**Exercise:** Print every one of the rows below word for word, line by line, with nothing changed or left out.

**Supplied records:**

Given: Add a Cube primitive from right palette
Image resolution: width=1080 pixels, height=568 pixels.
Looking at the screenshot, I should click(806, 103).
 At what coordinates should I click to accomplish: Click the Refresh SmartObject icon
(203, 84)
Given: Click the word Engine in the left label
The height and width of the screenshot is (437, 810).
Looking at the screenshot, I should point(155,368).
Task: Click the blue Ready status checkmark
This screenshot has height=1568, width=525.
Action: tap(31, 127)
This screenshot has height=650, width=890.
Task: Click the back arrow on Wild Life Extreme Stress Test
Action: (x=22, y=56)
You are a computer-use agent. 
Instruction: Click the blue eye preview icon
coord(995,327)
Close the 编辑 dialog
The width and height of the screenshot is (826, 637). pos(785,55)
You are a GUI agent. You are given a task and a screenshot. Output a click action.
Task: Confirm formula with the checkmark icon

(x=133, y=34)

**Solution to the exercise:**
Given: Add a Cube primitive from right palette
Image resolution: width=1080 pixels, height=568 pixels.
Looking at the screenshot, I should click(806, 103).
 At what coordinates should I click to accomplish: Click the Refresh SmartObject icon
(203, 84)
Given: Click the word Engine in the left label
The height and width of the screenshot is (437, 810).
Looking at the screenshot, I should point(155,368).
Task: Click the blue Ready status checkmark
This screenshot has height=1568, width=525.
Action: tap(31, 127)
This screenshot has height=650, width=890.
Task: Click the back arrow on Wild Life Extreme Stress Test
Action: (x=22, y=56)
You are a computer-use agent. 
Instruction: Click the blue eye preview icon
coord(995,327)
Close the 编辑 dialog
The width and height of the screenshot is (826, 637). pos(785,55)
You are a GUI agent. You are given a task and a screenshot. Output a click action.
Task: Confirm formula with the checkmark icon

(x=133, y=34)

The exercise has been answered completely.